By the end of the month, pointed cartoons in jaunty papers jabbed, "Connecticut's still Chekhov, but the Hamptons are Danielle Steel," and vacationers scrabbled furiously to secure less shameful summer addresses for August.

Luckily, one of the best things about Manhattan is that there are so many places that have nothing to do with Manhattan, places that are not even within New York State, that are regarded as mere outlying neighbourhoods, practically walking distance, begging to be visited on a sunny afternoon. Just as someone in Islington might contemplate an excursion to Fulham, the Manhattanite will say to himself, "I'll just pop up to the Adirondacks - after all, it's only a ten-hour journey, eight by car, one by speed- boat, half-an-hour by canoe and a half-hour trek through the woods to the "camp." The "camp" is Rockerfeller parlance for a rustic, two-storey establishment with guest houses, birch-railed terraces, docks and sailboats, and candlelight dinners shared with offspring of the signers of the Constitution.

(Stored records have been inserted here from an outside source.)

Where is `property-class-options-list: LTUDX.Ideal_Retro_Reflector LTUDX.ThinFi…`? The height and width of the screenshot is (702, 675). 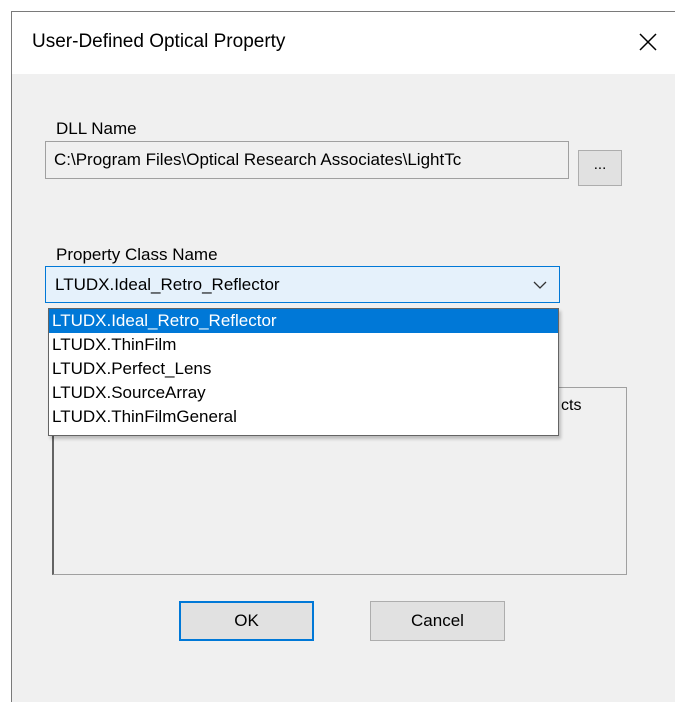
property-class-options-list: LTUDX.Ideal_Retro_Reflector LTUDX.ThinFi… is located at coordinates (304, 372).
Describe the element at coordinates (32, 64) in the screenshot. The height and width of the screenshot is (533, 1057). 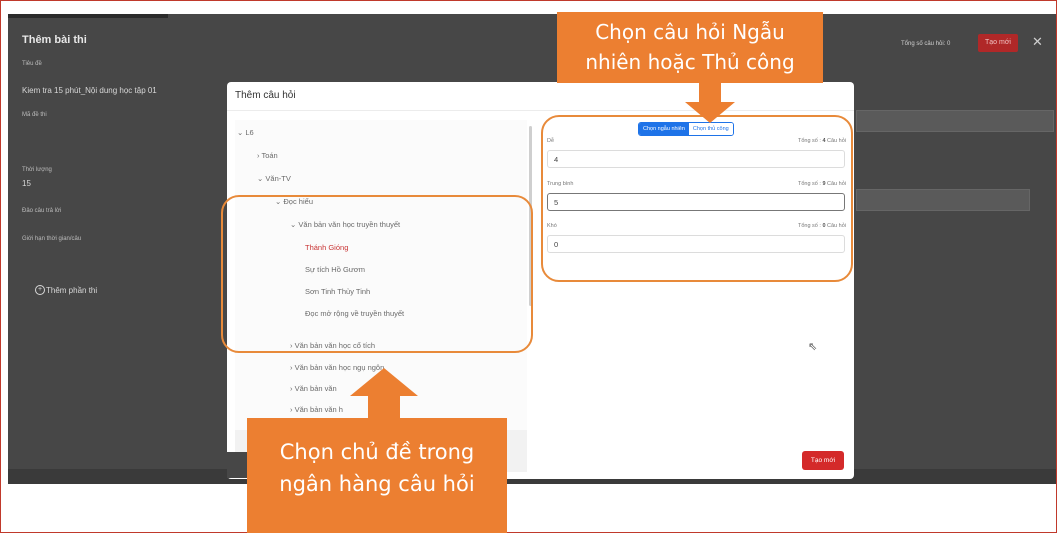
I see `title-label: Tiêu đề` at that location.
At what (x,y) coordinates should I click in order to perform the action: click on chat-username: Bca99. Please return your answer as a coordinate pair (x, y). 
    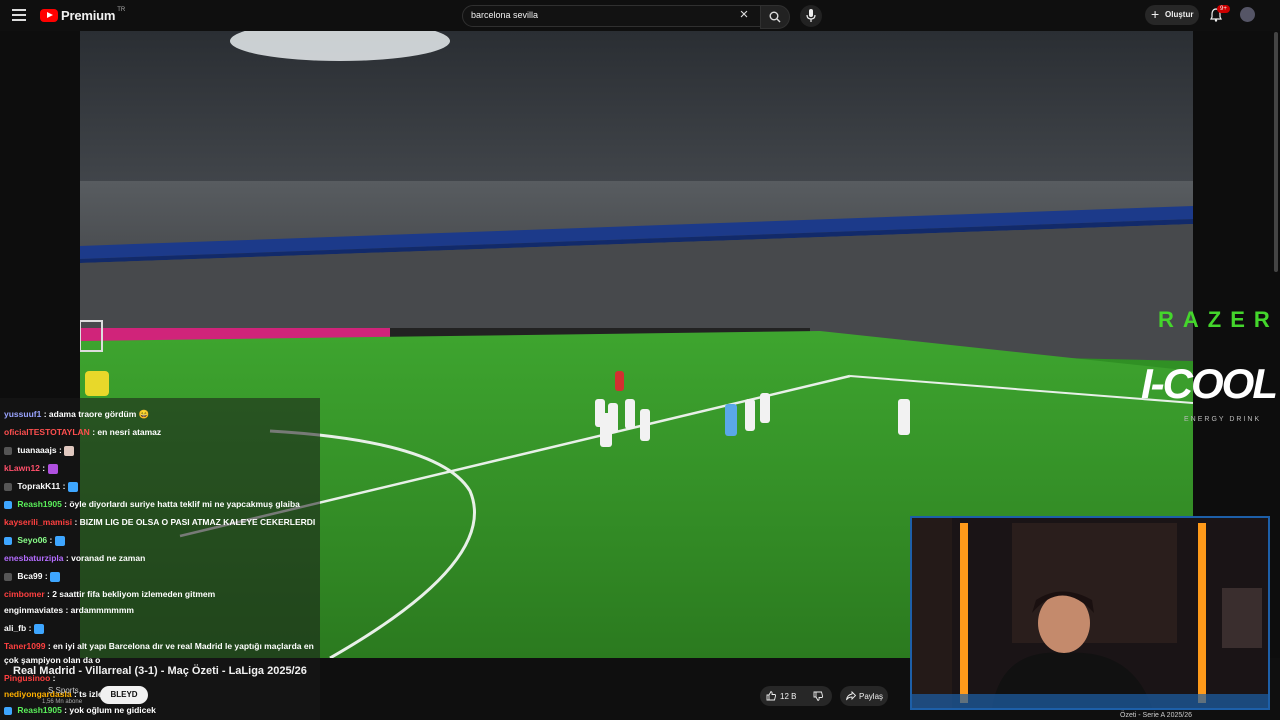
    Looking at the image, I should click on (30, 576).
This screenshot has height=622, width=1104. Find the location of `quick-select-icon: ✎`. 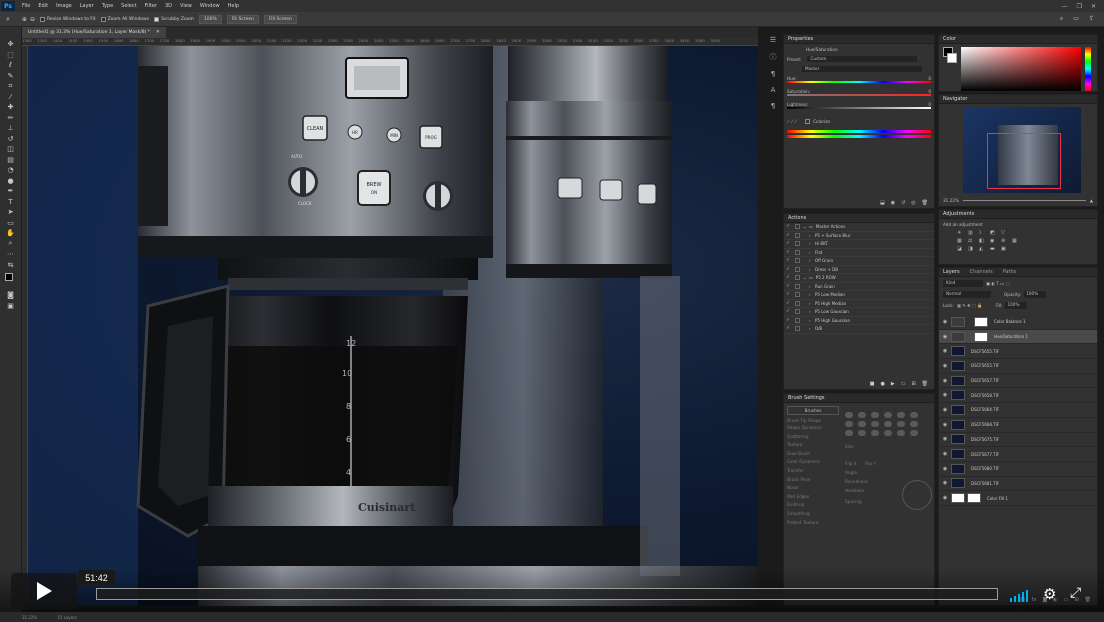

quick-select-icon: ✎ is located at coordinates (11, 76).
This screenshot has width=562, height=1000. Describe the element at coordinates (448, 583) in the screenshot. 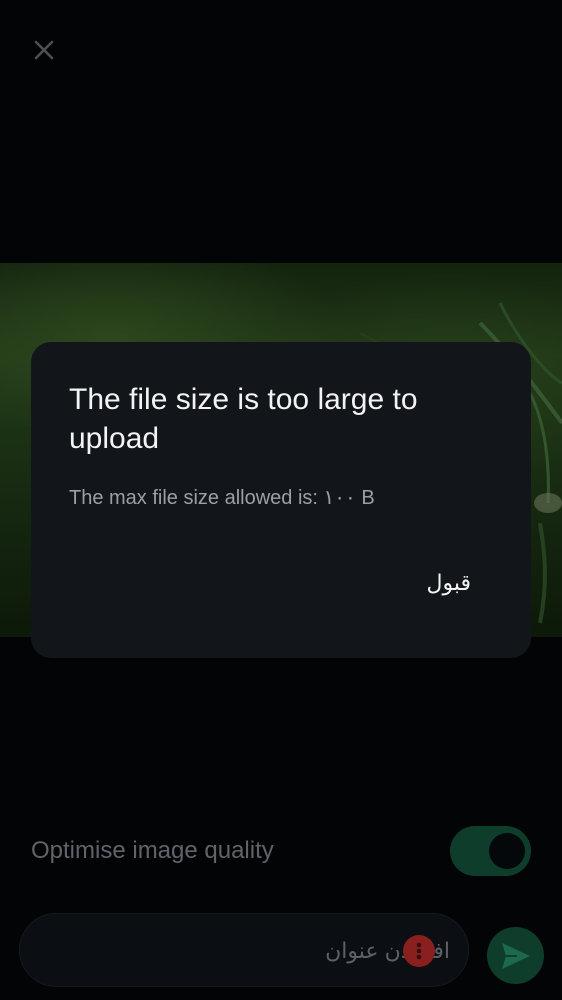

I see `accept-button: قبول` at that location.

New Yorkers who can't scare up enough references to gain entree to a "camp" resort to other quick outings. There's always Cape Cod, Nantucket and Martha's Vineyard in Massachusetts - only two hours away, if you can drive 300 miles an hour. Or, if you have more time to kill, there's Deer Island and Mount Desert in Maine, Lake Champlain in Vermont or Cape May in New Jersey. No place is too far away to be a reasonable substitute for the Hamptons.

Block Island, a delectable seven-mile-long stretch of honeysuckle, rolling hills, croquet lawns, rocky bluffs and antique lighthouses, has tried to head off marauding Manhattanites by co-ordinating ferry and train schedules, so that New York trains arrive at 9:05am, neatly missing the ferry which leaves at 9am. New Yorkers, undaunted, simply cosy up to their friends who have yachts, or else rise at 4am, catch a 5am train to an alternative city in Rhode Island, hire a taxi to a different ferry, and hit Block Island's Old Harbour by noon. The unresourceful, of course, can always fly - but flying without a passport is considered cheating.